Dell announced something old, something new and something to come for its Virtual
Integrated System cloud platform on Sept. 29.
The new tools add self-service automation, management and network monitoring
to the company's VIS
architecture, launched in spring 2010.
The announcement focused on enhancements to Dell's Advanced Infrastructure
Manager, a technology the company acquired as part of its Scalent
acquisition a few months ago. The enhancements include a VIS Self-Service
portal to automate deployments and a preview of VIS Director, an operations
management software tool. AIM and
Self-Service are available immediately; VIS Director is expected early in 2011.
The AIM update adds Fibre-Channel-over-Ethernet
support and gives virtual machine administrators more direct control over
physical servers and storage. It also includes Web services APIs to integrate
the management platform with third-party products. A single administrator can
allocate server, storage and network resources against application workloads by
use of graphical wizards.
Dell supports a modular approach to building private cloud infrastructure by
mixing and matching computing, networking and storage hardware from various
vendors with existing management tools, such as VMware's vCenter. Customers can
gradually build up instead of investing in a whole new set of systems. VIS
also supports multiple
virtualization hypervisors, including ones from VMware, Microsoft and
Citrix Systems.
AIM abstracts the hardware and
virtualization layers from the data center so that customers can focus on
allocating a single pool of resources instead of managing various technologies.
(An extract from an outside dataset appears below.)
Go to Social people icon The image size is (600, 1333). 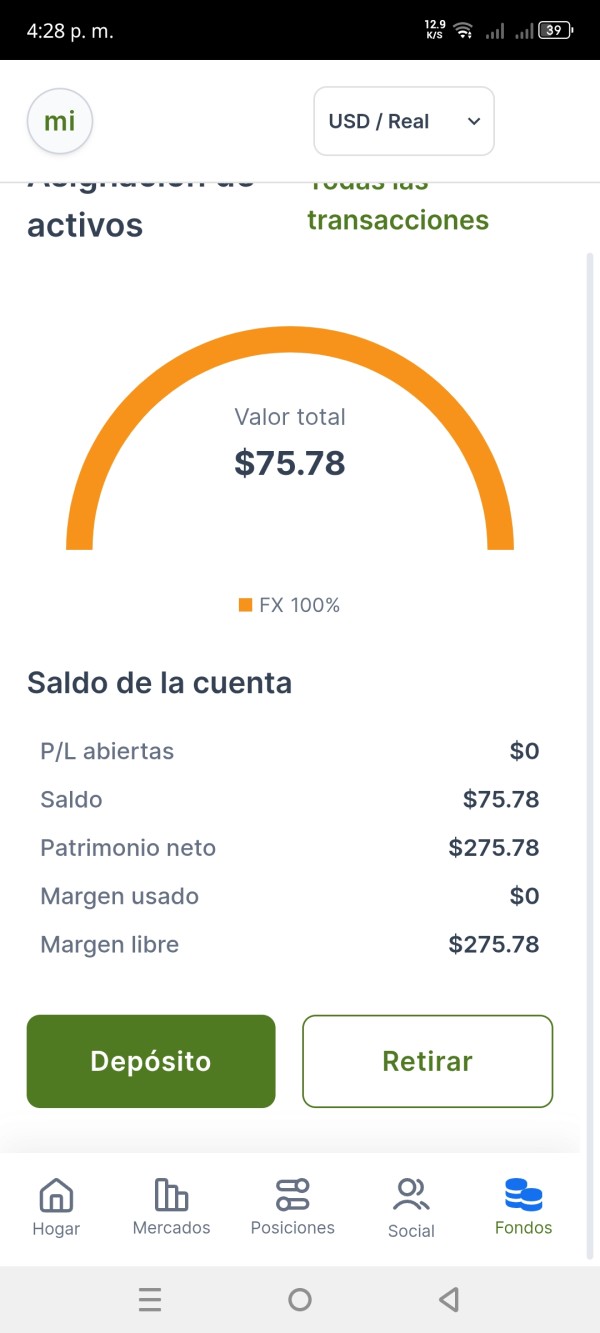click(x=411, y=1194)
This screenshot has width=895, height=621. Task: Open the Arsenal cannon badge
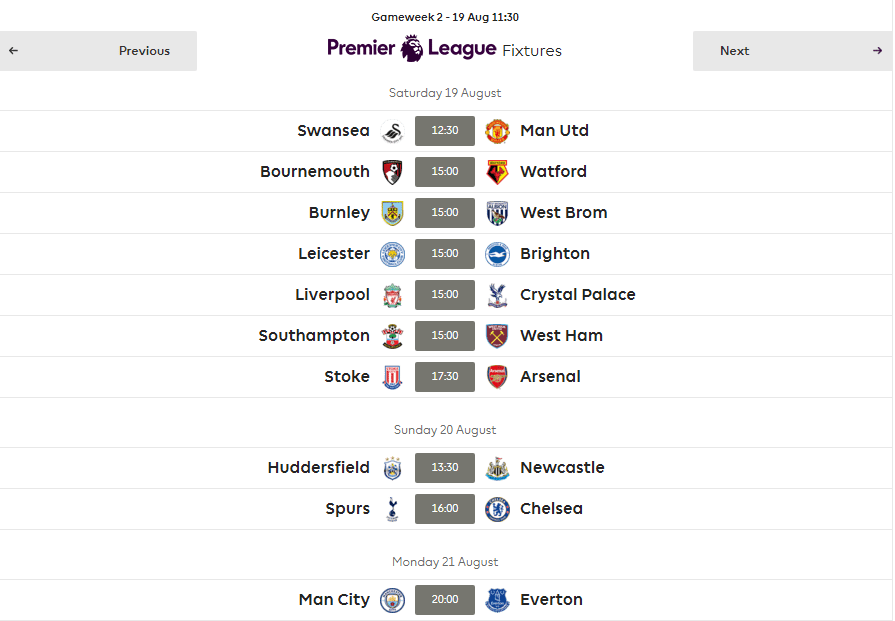pyautogui.click(x=497, y=377)
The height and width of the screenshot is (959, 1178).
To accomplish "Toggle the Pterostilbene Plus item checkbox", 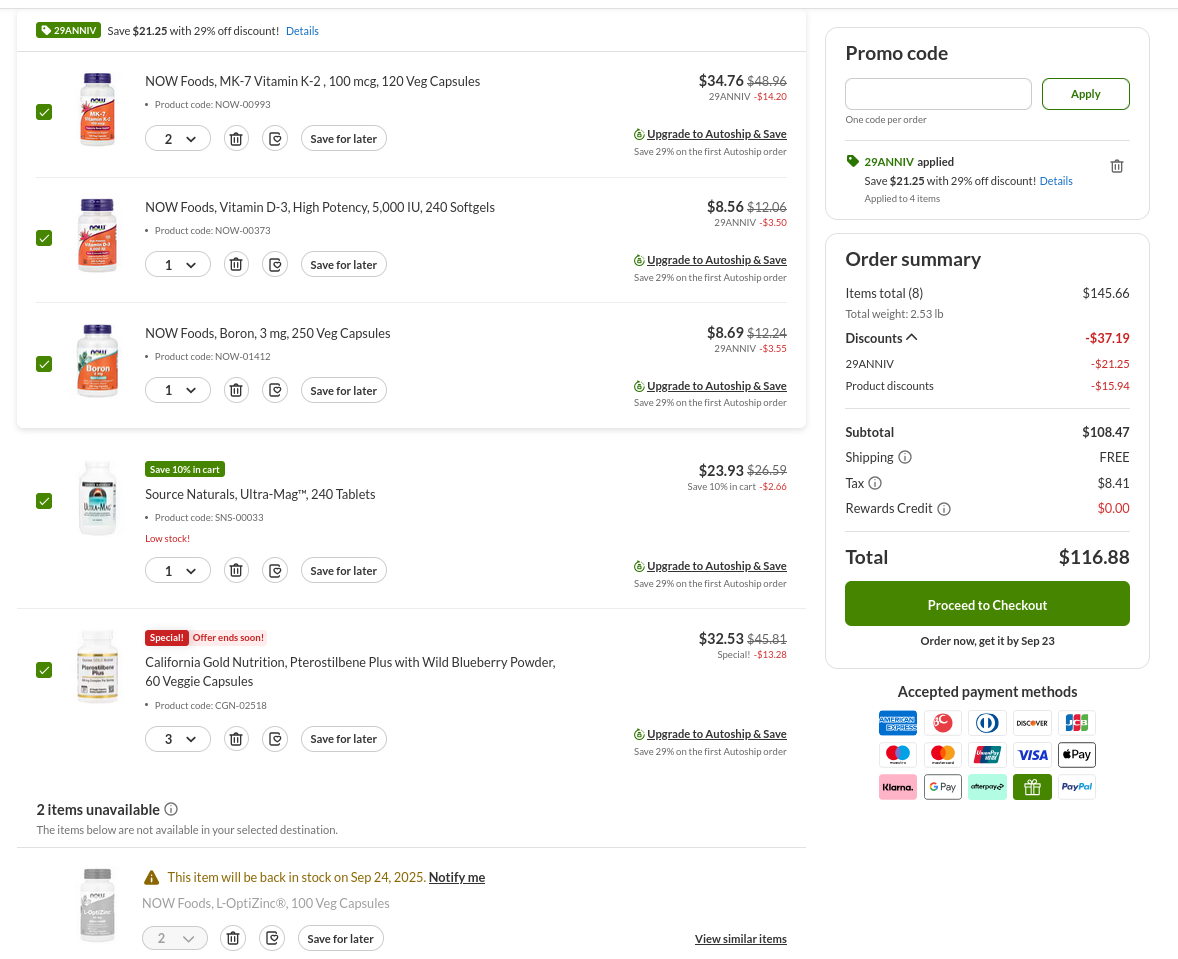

This is in stark contrast to competitors like HP and Cisco
Systems, who offer closed proprietary solutions for the cloud.
VIS Self-Service allows administrators to set up a cloud computing service
that lets end users directly request IT resources with little to no
intervention from the internal IT department. With Self-Service, end users can
provision new virtual machines based on predefined templates. Governance controls
in VIS Self-Service restrict access to only those who need it. The product is
designed to balance the needs of the IT organization that controls the infrastructure
and the needs of end users while reducing deployment times.
VIS Director is an IT operations hub that monitors and optimizes the entire
system, according to Dell, checking whether virtual machines are the right size
for their workloads and reclaiming resources from any that are no longer used.
The module includes advanced reporting, what-if and trend analysis, capacity
and utilization reporting and cost allocation and chargeback solutions. Instead
of going through a separate management console for each virtual and physical
server, storage device, and networking component, VIS Director does it all at
once.
With VIS Director, IT managers have a greater level of visibility into their
IT environment and better information upon which to take action, said Dell.
By using the VIS architecture and new management
products, customers can dynamically provision application workloads and unify
their existing infrastructure in a common pool, which lowers IT management
costs and adds flexibility to the data center, Dell said.